Guardando lo stato attuale dell’UE ti senti sconfitto o no?

No, perché l’Europa esiste ancora ed ha grandi potenzialità! Perché se non avessimo fatto l’euro e l’allargamento pensa in che tragedia ci troveremmo. Smettiamola di dire che l’euro è solo una moneta. Dietro l’euro non c’era solo finanza ma una visione di pace. Ora siamo in una situazione complicata e di ritirata ma ci siamo ancora. E noi siamo ancora in pace, mentre attorno è tutto guerra.

Permettimi una domanda personale: quanto ti manca Flavia?

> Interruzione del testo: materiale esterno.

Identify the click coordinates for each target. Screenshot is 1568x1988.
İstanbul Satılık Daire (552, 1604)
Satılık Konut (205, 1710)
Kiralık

Moltissimo, più di quanto non pensassi. Abbiamo vissuto e condiviso tutto per più di cinquant’anni. E’ un colpo durissimo perché fai fatica, non sai come comportarti. I primi mesi ho accettato tutti i lavori che mi proponevano. Poi ho voluto prendermi un periodo di riposo ma è stato talmente brutto che ho di nuovo accettato di fare il predicatore nelle università e nelle scuole medie, tornare a fare seminari in Cina e tenere un po’ di lezioni negli Stati Uniti.